Mauritius not used for illegal activities

The ICIJ in its own report admits that the Mauritius International Financial Centre has not been used for the conduct of any illegal activities. Yet the way in which the ICIJ articles have been couched, the headlines that have been used (“Mauritius Siphons tax from poor nations”, “It takes a village to create a Tax Dodge”), the extracts that have been highlighted (“Voila! A new Mauritius Shell Company is born”), together with false information (“What is a GBC1? A vehicle that serves nothing else but to take advantage of tax treaties and to avoid paying taxes”) and information taken out of context susceptibly creates a false perception of wrongdoing.

UNCTAD recognises Mauritius’s contribution to Africa’s FDI

The articles derogatively describe Mauritius as a “tiny Indian Ocean tax haven” supposedly assisting multinational companies to avoid paying tax in Africa.
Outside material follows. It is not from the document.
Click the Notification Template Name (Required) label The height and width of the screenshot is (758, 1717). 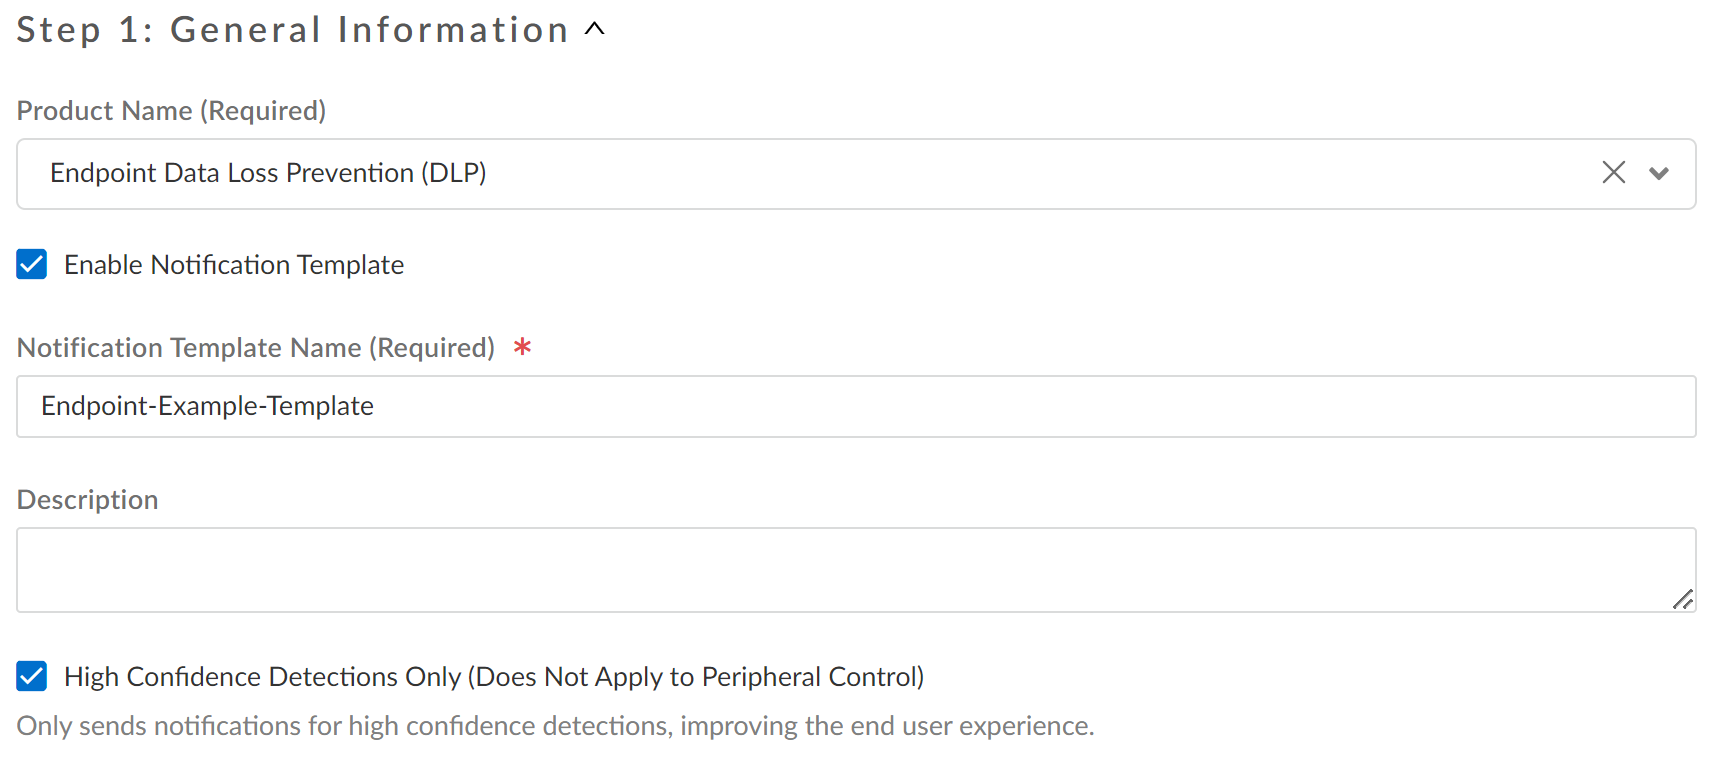point(255,348)
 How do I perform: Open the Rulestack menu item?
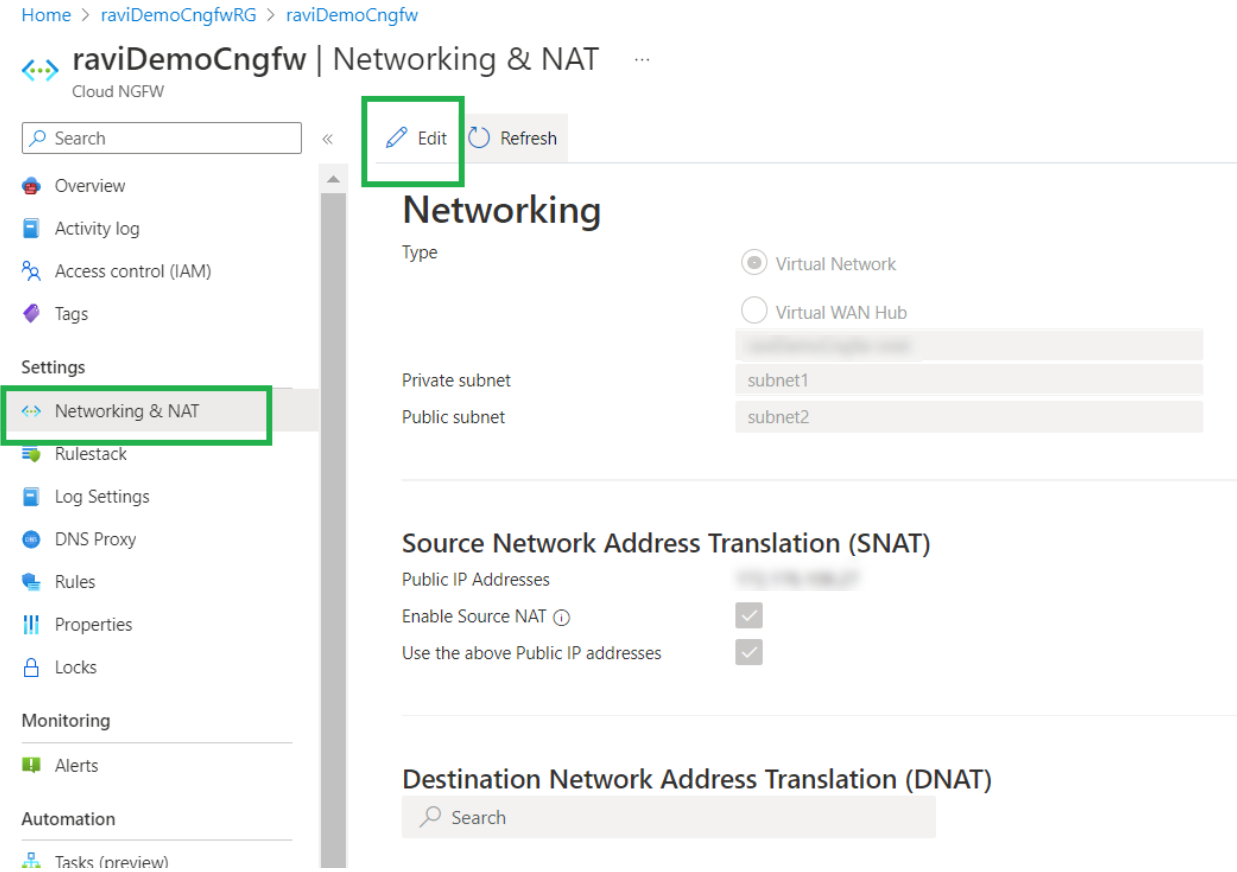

This is a complete fallacy and at best demonstrates that the authors are totally misguided about the role that Mauritius plays in promoting trade and investments into Africa. As an IFC, Mauritius has positively contributed to the growth of many developing nations in the region. By having in place, a proper business facilitated environment englobing a robust legal framework, a pool of skilled workers and stable economy, Mauritius is instrumental in facilitating the flow of quality foreign direct investment (FDI) in Africa. For example, the United Nations Conference on Trade and Development (UNCTAD) World Investment Report 2019, has confirmed that Mauritius is contributing its part to roughly $46bn worth of FDI flowing into Africa in 2018. UNCTAD also recognised the role of Mauritius as actively participating in the development of the continent through Special Economic Zones (SEZs) in various African countries and continuing to innovate in this area. This has resulted in creation of jobs and development of infrastructure and business in these countries. Last but not least, all these businesses in Africa which are the recipient of FDI pay taxes locally, irrespective of whether the investments are being made from Mauritius.